REQUIRED WORK: The listing below needs to be copied in full, exactly.

•••••

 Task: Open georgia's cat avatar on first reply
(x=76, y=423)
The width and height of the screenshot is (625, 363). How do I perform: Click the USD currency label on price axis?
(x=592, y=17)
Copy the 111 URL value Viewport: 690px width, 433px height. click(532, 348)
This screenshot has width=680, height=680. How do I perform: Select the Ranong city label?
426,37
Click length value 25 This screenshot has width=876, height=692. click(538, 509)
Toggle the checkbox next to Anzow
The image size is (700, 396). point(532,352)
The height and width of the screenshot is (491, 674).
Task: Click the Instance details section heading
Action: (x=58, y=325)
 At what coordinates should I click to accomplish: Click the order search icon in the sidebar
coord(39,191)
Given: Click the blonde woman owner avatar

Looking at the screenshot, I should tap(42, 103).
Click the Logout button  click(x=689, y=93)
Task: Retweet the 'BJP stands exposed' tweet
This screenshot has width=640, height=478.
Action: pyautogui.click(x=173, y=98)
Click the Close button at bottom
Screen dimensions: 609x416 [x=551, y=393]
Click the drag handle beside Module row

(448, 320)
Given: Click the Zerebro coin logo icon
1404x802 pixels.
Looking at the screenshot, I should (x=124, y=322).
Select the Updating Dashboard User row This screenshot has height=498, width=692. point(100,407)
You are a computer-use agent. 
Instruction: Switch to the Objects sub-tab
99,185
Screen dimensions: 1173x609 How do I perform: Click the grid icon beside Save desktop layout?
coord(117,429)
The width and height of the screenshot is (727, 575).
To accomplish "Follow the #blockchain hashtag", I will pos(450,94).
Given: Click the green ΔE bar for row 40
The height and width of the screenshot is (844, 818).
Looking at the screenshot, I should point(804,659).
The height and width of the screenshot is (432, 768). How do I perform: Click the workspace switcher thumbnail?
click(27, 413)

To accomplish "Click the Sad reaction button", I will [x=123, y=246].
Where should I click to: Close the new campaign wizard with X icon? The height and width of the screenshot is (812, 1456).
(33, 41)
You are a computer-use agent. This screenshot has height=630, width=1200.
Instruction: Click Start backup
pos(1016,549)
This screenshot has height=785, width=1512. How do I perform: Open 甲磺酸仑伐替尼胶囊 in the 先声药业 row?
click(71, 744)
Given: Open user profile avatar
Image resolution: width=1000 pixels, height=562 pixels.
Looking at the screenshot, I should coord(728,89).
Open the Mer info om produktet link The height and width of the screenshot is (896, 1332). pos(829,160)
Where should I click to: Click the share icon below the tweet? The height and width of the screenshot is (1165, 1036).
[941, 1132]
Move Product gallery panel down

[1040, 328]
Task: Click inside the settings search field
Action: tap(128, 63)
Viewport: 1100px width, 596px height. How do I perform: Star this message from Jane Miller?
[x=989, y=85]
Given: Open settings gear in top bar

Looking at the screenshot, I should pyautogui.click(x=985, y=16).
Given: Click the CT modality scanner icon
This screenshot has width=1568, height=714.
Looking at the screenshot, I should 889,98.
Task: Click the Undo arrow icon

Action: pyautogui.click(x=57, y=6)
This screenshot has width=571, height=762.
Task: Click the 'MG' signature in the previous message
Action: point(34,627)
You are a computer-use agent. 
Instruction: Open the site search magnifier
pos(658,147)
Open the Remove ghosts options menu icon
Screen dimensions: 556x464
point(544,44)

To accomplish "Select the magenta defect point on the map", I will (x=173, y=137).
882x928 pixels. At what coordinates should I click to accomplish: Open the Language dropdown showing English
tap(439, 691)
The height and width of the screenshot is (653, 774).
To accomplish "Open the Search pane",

•••••

WRITTEN SOLUTION:
 Task: Open georgia's cat avatar on first reply
(x=76, y=423)
The width and height of the screenshot is (625, 363). How do I perform: Click the USD currency label on price axis?
(x=592, y=17)
Copy the 111 URL value Viewport: 690px width, 433px height. click(532, 348)
This screenshot has width=680, height=680. How do I perform: Select the Ranong city label?
426,37
Click length value 25 This screenshot has width=876, height=692. click(538, 509)
Toggle the checkbox next to Anzow
The image size is (700, 396). point(532,352)
The height and width of the screenshot is (491, 674).
Task: Click the Instance details section heading
Action: (x=58, y=325)
 At what coordinates should I click to accomplish: Click the order search icon in the sidebar
coord(39,191)
Given: Click the blonde woman owner avatar

Looking at the screenshot, I should tap(42, 103).
Click the Logout button  click(x=689, y=93)
Task: Retweet the 'BJP stands exposed' tweet
This screenshot has width=640, height=478.
Action: pyautogui.click(x=173, y=98)
Click the Close button at bottom
Screen dimensions: 609x416 [x=551, y=393]
Click the drag handle beside Module row

(448, 320)
Given: Click the Zerebro coin logo icon
1404x802 pixels.
Looking at the screenshot, I should (x=124, y=322).
Select the Updating Dashboard User row This screenshot has height=498, width=692. point(100,407)
You are a computer-use agent. 
Instruction: Switch to the Objects sub-tab
99,185
Screen dimensions: 1173x609 How do I perform: Click the grid icon beside Save desktop layout?
coord(117,429)
The width and height of the screenshot is (727, 575).
To accomplish "Follow the #blockchain hashtag", I will pos(450,94).
Given: Click the green ΔE bar for row 40
The height and width of the screenshot is (844, 818).
Looking at the screenshot, I should point(804,659).
The height and width of the screenshot is (432, 768). How do I perform: Click the workspace switcher thumbnail?
click(27, 413)

To accomplish "Click the Sad reaction button", I will [x=123, y=246].
Where should I click to: Close the new campaign wizard with X icon? The height and width of the screenshot is (812, 1456).
(33, 41)
You are a computer-use agent. This screenshot has height=630, width=1200.
Instruction: Click Start backup
pos(1016,549)
This screenshot has height=785, width=1512. How do I perform: Open 甲磺酸仑伐替尼胶囊 in the 先声药业 row?
click(71, 744)
Given: Open user profile avatar
Image resolution: width=1000 pixels, height=562 pixels.
Looking at the screenshot, I should coord(728,89).
Open the Mer info om produktet link The height and width of the screenshot is (896, 1332). pos(829,160)
Where should I click to: Click the share icon below the tweet? The height and width of the screenshot is (1165, 1036).
[941, 1132]
Move Product gallery panel down

[1040, 328]
Task: Click inside the settings search field
Action: tap(128, 63)
Viewport: 1100px width, 596px height. How do I perform: Star this message from Jane Miller?
[x=989, y=85]
Given: Open settings gear in top bar

Looking at the screenshot, I should pyautogui.click(x=985, y=16).
Given: Click the CT modality scanner icon
This screenshot has width=1568, height=714.
Looking at the screenshot, I should 889,98.
Task: Click the Undo arrow icon

Action: pyautogui.click(x=57, y=6)
This screenshot has width=571, height=762.
Task: Click the 'MG' signature in the previous message
Action: point(34,627)
You are a computer-use agent. 
Instruction: Open the site search magnifier
pos(658,147)
Open the Remove ghosts options menu icon
Screen dimensions: 556x464
point(544,44)

To accomplish "Select the magenta defect point on the map", I will (x=173, y=137).
882x928 pixels. At what coordinates should I click to accomplish: Open the Language dropdown showing English
tap(439, 691)
The height and width of the screenshot is (653, 774).
To accomplish "Open the Search pane",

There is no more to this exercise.